Ukraine-Konflikt EU-Sanktionen: Verlässlich inkonsequent

Meinung – Christian Schaudwet | 30.07.2014, 01:30 Uhr

Die EU hat sich auf ihre bisher härtesten Sanktionen gegen Russland geeinigt. Sie sollen Präsident Wladimir Putin zu einer Abkehr von seinem Kurs im Ukraine-Konflikt bewegen. Doch das Sanktionskonzept lädt dazu ein, untergraben zu werden.

Wladimir Putins Machtkader, traditionell gut vertreten in strategisch wichtigen Unternehmen vor allem des Rohstoffsektors, wird die Folgen der geplanten EU-Sanktionen aus nächster Nähe beobachten können. Einschnitte in Russlands internationale Bankengeschäfte und eine Kappung wichtiger Technologie-Importe für die Öl- und Gasindustrie dürften die ohnehin angeschlagene Konjunktur weiter schwächen, ja sie könnten die russische Wirtschaft sogar in eine Rezession stürzen.

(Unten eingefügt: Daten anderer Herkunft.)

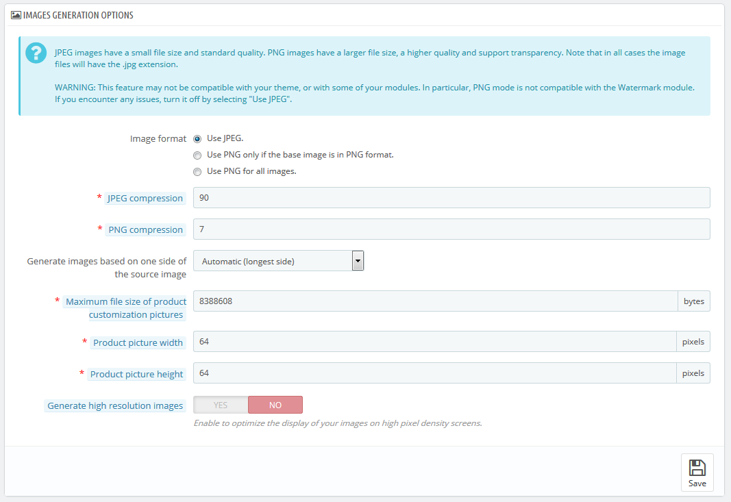This screenshot has height=502, width=731.
Task: Click the image icon in panel header
Action: coord(16,15)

Doch reicht das, um den starken Mann von Moskau und seine Clique zu Zugeständnissen zu bewegen? Russlands Wirtschaft mag straucheln, sein Staat ist noch stark und solvent. Einnahmen aus dem Öl- und Gasgeschäft haben ihm ein dickes Polster verschafft. Von einer Staatsverschuldung wie der russischen (13 Prozent) können Deutschland (rund 80 Prozent) oder die USA (rund 100 Prozent) nur träumen.

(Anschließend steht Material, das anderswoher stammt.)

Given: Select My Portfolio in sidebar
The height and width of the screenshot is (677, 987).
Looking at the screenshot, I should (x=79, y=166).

Nein, der russische Präsident wird neue Sanktionen der EU in bewährter Weise propagandistisch ausschlachten und eine Revanche ersinnen. Denn sie gefährden weder seine Macht, noch sind sie konsequent: Mit dem Aussparen bereits vereinbarter Rüstungsexporte aus den Sanktionen haben die Europäer Putin offenbart, dass seine Taktik, sie gegeneinander auszuspielen, weiterhin greift. Frankreich darf die bestellten Hubschrauberträger liefern. Und es ist nur eine Frage der Zeit, bis der nächste Staat ausschert, etwa im Energiesektor.